Os pesquisadores também notaram um aumento nos casos de câncer anal conforme o tempo desde o diagnóstico de câncer do colo do útero: as maiores taxas foram observadas entre 15 e 20 anos após a confirmação da doença (12,7 casos por 100 mil pessoas) e, sobretudo, a partir de 20 anos (16,1 casos por 100 mil).
Segundo Angélica, o câncer do colo do útero é um tumor maligno que se desenvolve na parte inferior do útero. Estima-se que a doença mate 19 mulheres por dia no País, de acordo com o Instituto Nacional do Câncer (Inca). Já o câncer do canal anal acontece na porção final do intestino. “Esse tipo de câncer é mais raro, corresponde de 1% a 5% dos tumores intestinais”, detalha.
“Os tumores surgem em localizações distintas. Na maioria das vezes, eles estão ligados a células epiteliais, que são as mais externas da pele. Um denominador comum é que ambos têm como principal causa a infecção pelo papilomavírus humano, o HPV“, explica Angélica.
Embora o estudo não aponte uma causa específica para a relação de risco entre as duas doenças, os autores reconhecem que a infecção por HPV poderia explicar a associação entre os quadros.
Desconhecimento sobre o HPV
Quase 100% dos casos de câncer do colo do útero estão relacionados à infecção pelo HPV. Apesar disso, um levantamento recente, feito com 831 mulheres, mostrou que 57% delas não sabiam que esse vírus é o principal causador da doença.
A pesquisa, idealizada pelo Grupo Brasileiro de Tumores Ginecológicos (EVA) e conduzida pelo Instituto Locomotiva, ainda evidenciou fragilidades nas práticas de prevenção.
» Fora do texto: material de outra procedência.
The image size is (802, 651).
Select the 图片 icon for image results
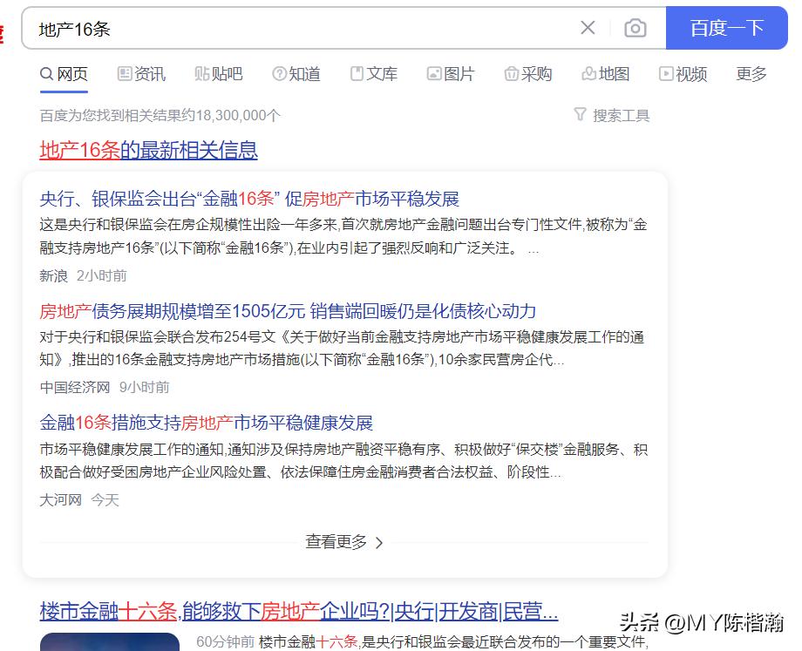pos(432,74)
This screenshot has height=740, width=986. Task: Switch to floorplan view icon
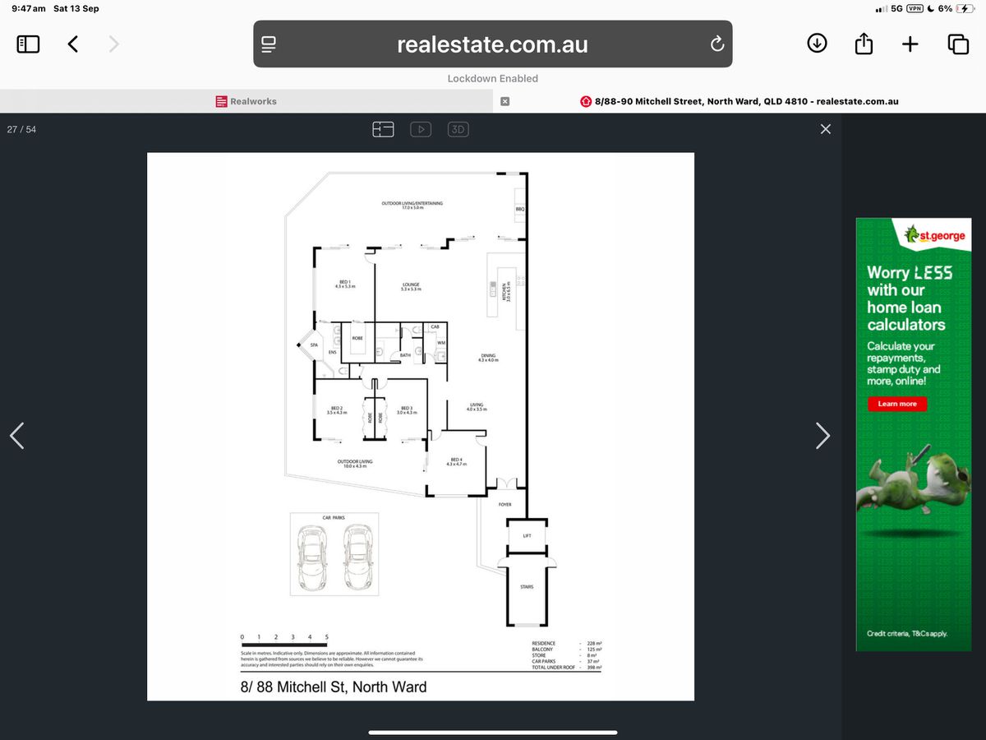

Quase metade das mulheres (42%) não se vacinou ou não se lembra de ter recebido o imunizante contra o vírus — vale ressaltar que a vacinação contra o HPV, introduzida no Brasil em 2014, protege contra os subtipos mais perigosos desse agente infeccioso.
Além disso, 29% das participantes relataram não conhecer a finalidade do papanicolau (um exame preventivo) e 49% disseram não saber para que serve o teste de DNA-HPV, exame molecular que identifica a presença do HPV no organismo antes do surgimento de lesões ou do câncer do colo do útero.
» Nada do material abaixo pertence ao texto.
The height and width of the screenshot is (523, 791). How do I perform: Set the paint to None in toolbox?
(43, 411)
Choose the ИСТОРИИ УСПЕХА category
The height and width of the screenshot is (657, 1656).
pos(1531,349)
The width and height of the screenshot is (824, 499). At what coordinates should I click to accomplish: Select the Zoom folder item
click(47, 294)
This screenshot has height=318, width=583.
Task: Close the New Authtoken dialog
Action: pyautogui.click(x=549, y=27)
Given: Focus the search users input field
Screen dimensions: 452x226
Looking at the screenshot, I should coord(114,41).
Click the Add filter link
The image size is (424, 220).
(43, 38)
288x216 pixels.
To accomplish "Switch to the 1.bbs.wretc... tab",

No caso do câncer do canal anal, a melhor forma de prevenção também é a vacinação contra o HPV. No Sistema Único de Saúde (SUS), a vacinação contra o vírus está disponível para meninos e meninas de 9 a 14 anos e imunossuprimidos até 45 anos.
Além disso, até dezembro de 2025, adolescentes de 15 a 19 anos também podem tomar a vacina contra o HPV gratuitamente nos postos de saúde, em uma iniciativa do Ministério da Saúde para aumentar as taxas de vacinação e alcançar os jovens que ainda não foram imunizados.
“Esses dados são muito preocupantes”, destaca a oncologista clínica Andréa Paiva Gadelha Guimarães, líder da oncoginecologia do A.C. Camargo Cancer Center e presidente do Grupo EVA. “É importantíssima a conscientização com informações de qualidade para evitar que notícias falsas causem a redução vacinal e do rastreio adequado, como o papanicolau e o DNA-HPV.”
Andréa lembra que a Organização Mundial da Saúde (OMS) planeja reduzir drasticamente o câncer do colo do útero até 2030 e, em longo prazo, eliminá-lo como um problema de saúde pública. “Para que isso ocorra, existem três metas específicas: 90% das meninas precisam ser vacinadas até os 15 anos, 70% das mulheres devem fazer exame de rastreio dos 35 aos 45 anos, e 90% das mulheres precisam de tratamento, seja de lesões precursoras ou do câncer.”
“Esse tipo de câncer é considerado inaceitável porque existem métodos de prevenção adequados, mas, infelizmente, os números do Brasil são altíssimos. É o terceiro tipo de câncer mais prevalente entre as mulheres”, conclui.